DESENVOLVIMENTO SUSTENTÁVEL E COERÊNCIA DAS POLÍTICAS PARA O DESENVOLVIMENTO
Se a relação entre insegurança, conflitos e pobreza está bem estudada e comprovada, já as relações entre paz e desenvolvimento não são tão lineares. Algumas ligações parecem relativamente simples: mais emprego reduz o risco de conflito e de insegurança, o que por sua vez promove um ambiente económico propício a mais investimento e mais emprego, que por sua vez aumentam a estabilidade económica, e assim por diante. No entanto, noutros aspetos, a ligação não é assim tão clara ou simples. O investimento no desenvolvimento pode nem sempre significar mais paz e segurança, particularmente se esse desenvolvimento for insustentável.
Em países frágeis ou países que têm problemas de instabilidade e insegurança, os governos enfrentam grandes dilemas: se adotam políticas de curto prazo para distribuição da riqueza por determinados grupos anteriormente marginalizados, podem estar a reforçar grupos de oposição ou grupos violentos que representem uma ameaça no futuro; se não abrem as portas a uma maior participação política e económica dos vários grupos, é impossível eliminar as causas da insegurança e da instabilidade. Da mesma forma, a paz não tem necessariamente reflexos positivos imediatos: a assinatura de um acordo de paz não gera automaticamente a paz nem contribui necessariamente para o desenvolvimento, tal como a realização de eleições não resulta numa cultura democrática ou na boa governação.
A violência inspirada por ideias radicais no plano ideológico e religioso, e o medo do alastramento na Europa através de atos terroristas, desafiam o nosso entendimento sobre o que significa estar seguro. No entanto, não devemos esquecer que quase 80% das mortes causadas pelo terrorismo em 2015 ocorreram apenas em 5 países – Iraque, Nigéria, Afeganistão, Paquistão e Síria (Cohen, 2016), tendo estes países continuado a ser os mais afetados em 2016 (segundo o Índice Global de Terrorismo12). Os 20 países mais afetados pelo terrorismo são todos países em desenvolvimento.
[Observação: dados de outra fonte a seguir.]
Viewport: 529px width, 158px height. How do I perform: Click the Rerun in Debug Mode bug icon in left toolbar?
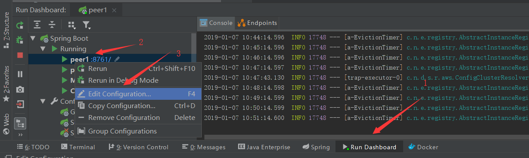click(x=20, y=40)
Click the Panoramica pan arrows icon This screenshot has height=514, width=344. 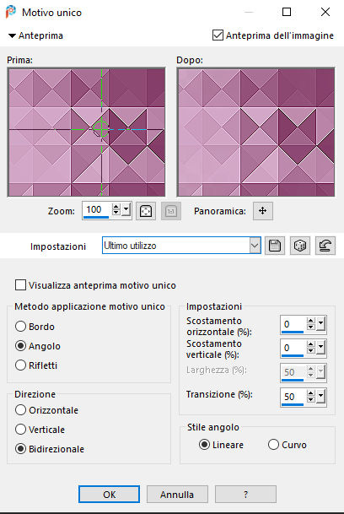pos(263,211)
Para além disso, os países com maior número de ataques terroristas e de vítimas são, em muitos casos, países já consumidos por guerras civis ou por conflitos – mais de 90% dos atentados em 2015 tiveram lugar em países afetados por conflitos violentos. Em muitos destes países, as dificuldades do Estado assegurar o controlo da totalidade do seu território, a fragilidade das forças de segurança e das instituições públicas, as condições económicas e sociais mais propícias à radicalização, entre outros fatores, tornam mais fácil e provável a realização de ataques deste tipo.
Os processos de paz e de desenvolvimento são essencialmente endógenos. Por um lado, é necessário que sejam os atores internos – nacionais e locais – a liderar os processos de consolidação da paz, de construção do Estado e de promoção do desenvolvimento. As ações externas podem naturalmente apoiar esses processos, mas nenhuma ação terá resultados sustentáveis se não houver uma apropriação e um processo próprio de promoção da segurança e do desenvolvimento. Por outro lado, as intervenções internacionais – incluindo a ajuda ao desenvolvimento – não são inócuas e têm impactos, quer positivos quer negativos. Muitas vezes, concebem-se e implementam-se essas ações do ponto de vista técnico, esquecendo as suas repercussões a vários níveis, incluindo o carácter eminentemente político de muitas ações.
“(…) A pandemia veio principalmente agravar e acelerar tendências existentes, contribuindo para fatores internos e internacionais de instabilidade, exacerbando crises humanitárias, atuando como um fator adicional de pressão e como força multiplicadora da fragilidade. Nos casos em que este desafio de saúde global se intersecciona com conflitos violentos ou condições políticas específicas (…) poderá contribuir para novas crises ou para o agravamento das já existentes (NU, 2020a). Isto porque a crise sanitária se vem juntar a uma crise económica (contribuindo para esta) e a uma crise securitária, gerando efeitos multidirecionais e interligados.
Os países frágeis e/ou afetados por conflitos estão, neste contexto, sob uma “tempestade perfeita”, já que o impacto da pandemia se sente de forma especialmente aguda e desproporcional, por várias razões. Desde logo, o acesso a serviços públicos e sociais básicos tornou-se ainda mais difícil (…),as restrições de circulação impostas em muitos contextos impediram mais crianças de ir à escola, as desigualdades na educação agravaram-se (…) e a afetação de recursos financeiros e humanos para o combate à pandemia influenciou também a disponibilidade de recursos para outros setores”.